INSTRUCTIONS FOR THE TASK:
Go through the entries below from the first line and transcribe each one exactly, ending with the line that contains "Click the Source".

Excerpts from a dataset

== Segment start ==

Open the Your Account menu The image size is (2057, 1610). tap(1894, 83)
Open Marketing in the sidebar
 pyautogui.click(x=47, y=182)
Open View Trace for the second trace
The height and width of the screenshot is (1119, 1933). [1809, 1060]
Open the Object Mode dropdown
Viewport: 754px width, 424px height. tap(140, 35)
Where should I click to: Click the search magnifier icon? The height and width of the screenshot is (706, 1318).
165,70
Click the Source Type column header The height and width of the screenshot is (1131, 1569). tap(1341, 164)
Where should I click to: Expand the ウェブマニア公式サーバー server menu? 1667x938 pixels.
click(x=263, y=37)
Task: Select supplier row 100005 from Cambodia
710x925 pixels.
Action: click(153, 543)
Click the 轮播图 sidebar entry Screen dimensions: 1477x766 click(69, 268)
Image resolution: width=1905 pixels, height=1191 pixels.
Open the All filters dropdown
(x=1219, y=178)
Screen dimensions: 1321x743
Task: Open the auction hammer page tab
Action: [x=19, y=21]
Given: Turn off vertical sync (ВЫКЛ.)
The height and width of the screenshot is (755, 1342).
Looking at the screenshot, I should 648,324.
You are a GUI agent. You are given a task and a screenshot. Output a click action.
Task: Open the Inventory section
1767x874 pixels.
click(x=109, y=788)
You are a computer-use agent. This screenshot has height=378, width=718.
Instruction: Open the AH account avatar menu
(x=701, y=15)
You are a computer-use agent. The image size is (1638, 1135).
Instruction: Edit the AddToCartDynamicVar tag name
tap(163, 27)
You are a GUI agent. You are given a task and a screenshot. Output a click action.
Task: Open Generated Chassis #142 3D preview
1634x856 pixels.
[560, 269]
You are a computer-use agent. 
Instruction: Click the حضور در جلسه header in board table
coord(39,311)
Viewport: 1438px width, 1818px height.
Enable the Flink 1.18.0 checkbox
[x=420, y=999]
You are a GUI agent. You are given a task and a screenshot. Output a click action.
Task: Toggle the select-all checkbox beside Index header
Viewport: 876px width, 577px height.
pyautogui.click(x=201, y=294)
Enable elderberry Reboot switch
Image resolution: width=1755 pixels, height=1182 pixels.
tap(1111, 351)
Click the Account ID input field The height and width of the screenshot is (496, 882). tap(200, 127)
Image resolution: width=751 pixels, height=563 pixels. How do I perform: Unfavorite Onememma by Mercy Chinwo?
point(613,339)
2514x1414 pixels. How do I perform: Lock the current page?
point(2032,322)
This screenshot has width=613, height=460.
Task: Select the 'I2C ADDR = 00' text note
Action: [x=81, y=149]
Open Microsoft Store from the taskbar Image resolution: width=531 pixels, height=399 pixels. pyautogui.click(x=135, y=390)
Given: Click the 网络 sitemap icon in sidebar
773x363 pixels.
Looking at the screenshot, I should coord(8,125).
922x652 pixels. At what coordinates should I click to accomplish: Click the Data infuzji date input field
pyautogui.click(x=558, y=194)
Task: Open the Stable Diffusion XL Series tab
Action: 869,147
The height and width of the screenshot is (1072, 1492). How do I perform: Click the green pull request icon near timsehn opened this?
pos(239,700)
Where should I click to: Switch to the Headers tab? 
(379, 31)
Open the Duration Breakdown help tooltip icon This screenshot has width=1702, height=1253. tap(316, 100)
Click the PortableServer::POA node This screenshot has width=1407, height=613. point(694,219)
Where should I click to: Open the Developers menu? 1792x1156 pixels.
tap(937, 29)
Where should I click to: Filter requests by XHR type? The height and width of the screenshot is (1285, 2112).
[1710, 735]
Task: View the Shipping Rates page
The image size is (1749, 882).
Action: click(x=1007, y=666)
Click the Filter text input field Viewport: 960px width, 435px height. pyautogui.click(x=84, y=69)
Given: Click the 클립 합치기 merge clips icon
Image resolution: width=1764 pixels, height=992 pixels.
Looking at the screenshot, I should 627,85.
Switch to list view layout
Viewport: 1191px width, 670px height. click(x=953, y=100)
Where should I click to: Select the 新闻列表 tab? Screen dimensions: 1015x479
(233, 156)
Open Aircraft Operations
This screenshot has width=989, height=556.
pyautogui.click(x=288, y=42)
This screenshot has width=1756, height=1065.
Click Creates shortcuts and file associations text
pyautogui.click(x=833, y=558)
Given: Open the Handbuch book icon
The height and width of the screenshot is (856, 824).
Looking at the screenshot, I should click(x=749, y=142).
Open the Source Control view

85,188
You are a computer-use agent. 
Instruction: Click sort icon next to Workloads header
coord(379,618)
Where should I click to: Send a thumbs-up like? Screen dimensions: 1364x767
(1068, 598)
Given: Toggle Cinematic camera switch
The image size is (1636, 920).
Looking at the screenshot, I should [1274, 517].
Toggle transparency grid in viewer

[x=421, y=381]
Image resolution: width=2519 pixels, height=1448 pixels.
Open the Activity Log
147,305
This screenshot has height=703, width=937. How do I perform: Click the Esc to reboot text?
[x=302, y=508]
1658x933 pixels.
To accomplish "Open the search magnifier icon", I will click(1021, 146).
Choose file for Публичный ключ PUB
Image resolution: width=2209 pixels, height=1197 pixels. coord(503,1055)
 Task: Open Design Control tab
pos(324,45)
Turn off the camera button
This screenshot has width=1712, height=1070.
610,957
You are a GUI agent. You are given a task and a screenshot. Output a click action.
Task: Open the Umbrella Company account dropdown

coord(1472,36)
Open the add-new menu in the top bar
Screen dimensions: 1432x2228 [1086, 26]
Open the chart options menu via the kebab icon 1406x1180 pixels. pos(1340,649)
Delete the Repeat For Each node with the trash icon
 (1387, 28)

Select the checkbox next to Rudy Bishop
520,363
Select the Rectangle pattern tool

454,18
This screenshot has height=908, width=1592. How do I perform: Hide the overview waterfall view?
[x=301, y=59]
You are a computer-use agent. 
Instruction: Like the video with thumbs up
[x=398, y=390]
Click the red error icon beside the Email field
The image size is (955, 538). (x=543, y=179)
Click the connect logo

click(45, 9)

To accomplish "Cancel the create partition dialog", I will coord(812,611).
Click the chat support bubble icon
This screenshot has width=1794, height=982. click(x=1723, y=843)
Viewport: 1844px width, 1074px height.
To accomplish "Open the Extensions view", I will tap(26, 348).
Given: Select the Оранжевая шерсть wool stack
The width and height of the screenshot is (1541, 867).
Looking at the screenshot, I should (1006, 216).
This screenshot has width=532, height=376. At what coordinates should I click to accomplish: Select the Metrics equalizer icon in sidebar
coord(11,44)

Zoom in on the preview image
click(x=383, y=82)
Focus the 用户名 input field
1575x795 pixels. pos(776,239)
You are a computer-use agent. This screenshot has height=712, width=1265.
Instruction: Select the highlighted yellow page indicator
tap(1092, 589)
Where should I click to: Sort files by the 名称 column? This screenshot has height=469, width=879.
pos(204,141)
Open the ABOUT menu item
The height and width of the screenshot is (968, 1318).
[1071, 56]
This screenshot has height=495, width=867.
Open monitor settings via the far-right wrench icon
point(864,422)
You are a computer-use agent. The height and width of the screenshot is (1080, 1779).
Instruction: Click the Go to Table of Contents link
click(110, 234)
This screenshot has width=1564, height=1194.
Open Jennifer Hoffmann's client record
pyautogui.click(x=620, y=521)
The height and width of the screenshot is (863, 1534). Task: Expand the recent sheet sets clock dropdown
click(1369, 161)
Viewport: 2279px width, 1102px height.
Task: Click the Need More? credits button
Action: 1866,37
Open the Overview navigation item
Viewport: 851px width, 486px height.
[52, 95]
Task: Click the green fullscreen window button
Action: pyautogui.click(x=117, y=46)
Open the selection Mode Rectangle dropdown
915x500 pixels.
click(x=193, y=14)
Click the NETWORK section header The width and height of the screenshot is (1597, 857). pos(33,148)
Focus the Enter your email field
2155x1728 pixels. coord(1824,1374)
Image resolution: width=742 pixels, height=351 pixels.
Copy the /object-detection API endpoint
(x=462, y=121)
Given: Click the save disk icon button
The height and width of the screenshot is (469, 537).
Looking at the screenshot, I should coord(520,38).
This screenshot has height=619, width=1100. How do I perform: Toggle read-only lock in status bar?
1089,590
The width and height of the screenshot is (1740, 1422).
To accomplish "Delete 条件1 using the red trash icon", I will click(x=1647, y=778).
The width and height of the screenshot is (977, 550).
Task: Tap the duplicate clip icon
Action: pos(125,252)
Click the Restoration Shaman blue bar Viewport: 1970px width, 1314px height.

== Segment end ==

SOLUTION:
Open the Your Account menu The image size is (2057, 1610). tap(1894, 83)
Open Marketing in the sidebar
 pyautogui.click(x=47, y=182)
Open View Trace for the second trace
The height and width of the screenshot is (1119, 1933). [1809, 1060]
Open the Object Mode dropdown
Viewport: 754px width, 424px height. tap(140, 35)
Where should I click to: Click the search magnifier icon? The height and width of the screenshot is (706, 1318).
165,70
Click the Source Type column header The height and width of the screenshot is (1131, 1569). tap(1341, 164)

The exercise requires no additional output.